Castoriadis, philosophe de l’autonomie et précurseur de la décroissance

DIDIER HARPAGÈS (REPORTERRE) jeudi 26 juin 2014

origine de l'article

Cornelius Castoriadis ou l’autonomie radicale, par Serge Latouche, présente l’oeuvre de ce penseur du 20e siècle qui a fait le passage entre marxisme et écologie. « L’écologie est subversive, car elle met en question l’imaginaire capitaliste qui domine la planète (...) » et « montre l’impact catastrophique de la logique capitaliste sur l’environnement naturel et sur la vie des êtres humains. »


Toujours sur la brèche, Serge Latouche dirige depuis 2013 la collection Les précurseurs de la décroissance éditée par Le Passager Clandestin (1). Déjà auteur de son premier titre, Jacques Ellul, contre le totalitarisme technicien, il propose, en ce printemps 2014 : Cornélius Castoriadis ou l’autonomie radicale.

Cornélius Castoriadis est né en 1922 à Istanbul, passe son enfance à Athènes, s’engage très jeune dans le mouvement communiste et gagne la France en décembre 1945. Il fut philosophe, sociologue, économiste et psychanalyste.
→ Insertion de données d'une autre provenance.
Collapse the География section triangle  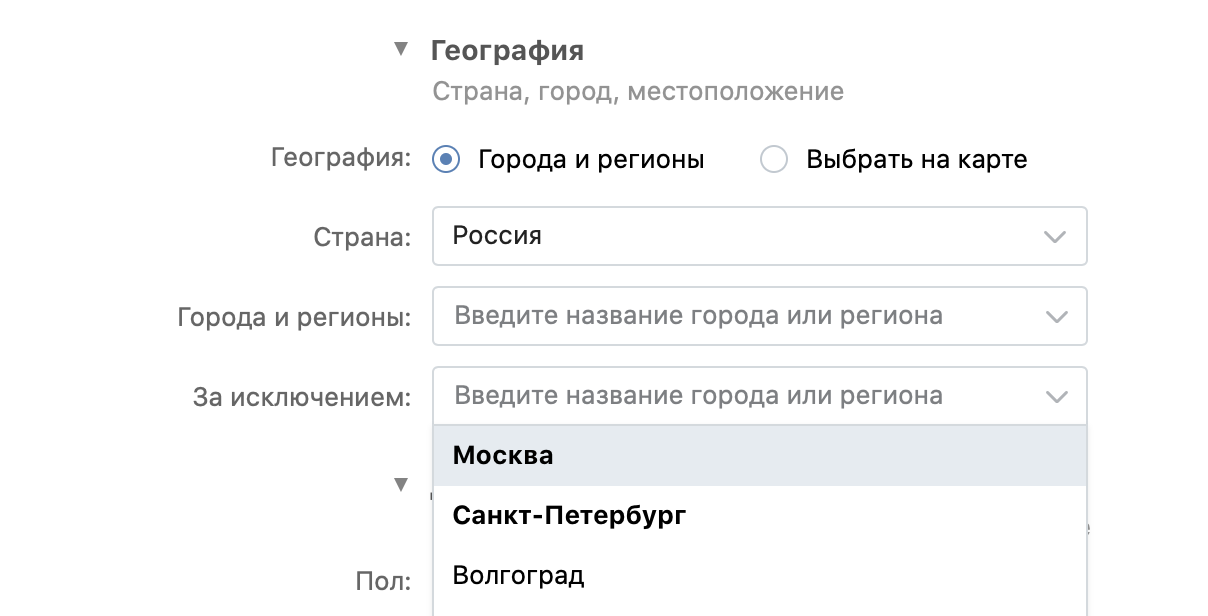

Il décèdera à Paris en 1997. Adhérent du parti communiste internationaliste, il créa dès 1946, en compagnie de Claude Lefort, la revue mythique Socialisme ou Barbarie.

De la psychanalyse à l’autonomie puis à la démocratie directe

Intéressé puis passionné par l’œuvre de Freud, il fréquente les milieux psychanalytiques de Paris, et entreprend, dans les années soixante, une analyse. Le passage par la psychanalyse ne répond pas exclusivement à une motivation personnelle ; il s’en saisit également pour remettre en cause l’édifice théorique de Marx. Ce double processus lui permettra de redécouvrir l’importance de l’imagination chez l’individu ainsi que celle de l’imaginaire social et historique, élément fondateur des institutions indispensables aux sociétés humaines.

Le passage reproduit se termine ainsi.